RUMBA – L’asino e il bue del presepe di San Francesco nel parcheggio del supermercato

RUMBA – L’asino e il bue del presepe di San Francesco nel parcheggio del supermercato

Lo spettacolo “RUMBA – L’asino e il bue del presepe di San Francesco nel parcheggio del supermercato” di e con Ascanio Celestini– proposto ai bresciani dalla Cooperativa Cattolico-democratica di Cultura in collaborazione con i Padri Francescani e il CTB in occasione in occasione degli 800 anni dalla morte di San Francesco –si è tenuto al Teatro Sociale di Brescia in via Cavallotti sabato 7 marzo 2026 con inizio alle ore 20.30.

I biglietti hanno avuto un costo contenuto grazia al sostegno della Fondazione Comunità Bresciana e della Fondazione ASM.

Musiche di Gianluca Casadei – voce Agata Celestini, immagini dipinte Franco Biagioni – suono Andrea Pesce – luci Filip Marocchi – organizzazione Sara Severoni – produzione Fabbrica, Fondazione Musica Per Roma, Teatro Carcano.

Un uomo contro corrente che, pur essendo ricco, scelse non solo di essere povero, ma di farsi servo dei poveri. Un cavaliere che non volle più fare la guerra e che, da frate, in tempo di crociate, si recò in Terra Santa predicando la pace e la fratellanza. Ma perché Francesco ci affascina ancora dopo otto secoli? E dove lo troveremmo oggi? Tra i barboni che chiedono l’elemosina nel parcheggio di un supermercato? Tra i facchini africani che spostano pacchi in qualche grande magazzino della logistica? In scena c’è Ascanio Celestini che racconta e Gianluca Casadei che suona. Rumba è la terza parte di una trilogia composta anche da Laika (2015) e Pueblo (2017). I due personaggi sono gli stessi in tutti e tre gli spettacoli, vivono in un condominio di qualche periferia e si raccontano quello che gli succede.

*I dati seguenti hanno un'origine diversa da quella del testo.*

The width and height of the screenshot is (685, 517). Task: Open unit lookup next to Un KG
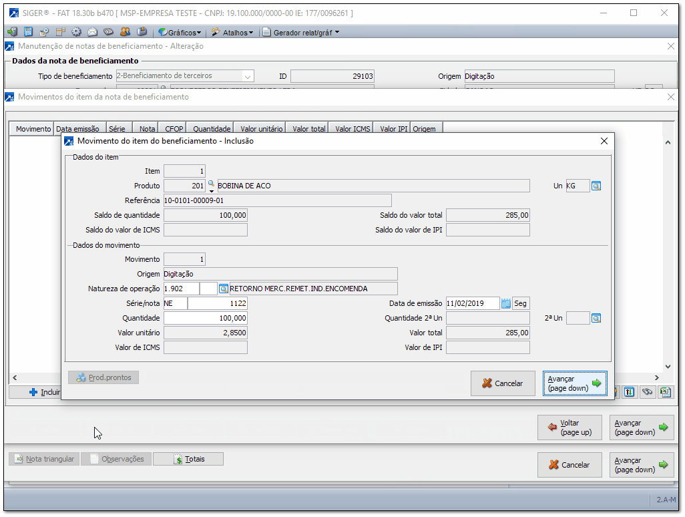[x=596, y=186]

Nella povera gente del loro quartiere riconoscono facce e destini analoghi a quelli degli ultimi che Francesco ha incontrato otto secoli fa che, oggi come ieri, nessuno vede.

Quante sono le stelle nel cielo? Così tante che non si possono contare. Quante sono le stelle nel cielo? Comincia a contarle. Una, due, tre. Arrivi a cento, centocinquanta. Poi perdi il conto. Non si possono contare perché sono tante e stanno tutte sparpagliate

Ascanio Celestini è attore teatrale, regista cinematografico, scrittore e drammaturgo. I suoi testi sono legati a un lavoro di ricerca sul campo e indagano nella memoria di eventi e questioni relative alla storia recente e all’immaginario collettivo. I suoi ultimi spettacoli teatrali, Laika (2015), Pueblo (2017) e Rumba (2023) fanno parte della trilogia che è all’origine di Poveri cristi (2025), il suo ultimo libro pubblicato con Einaudi.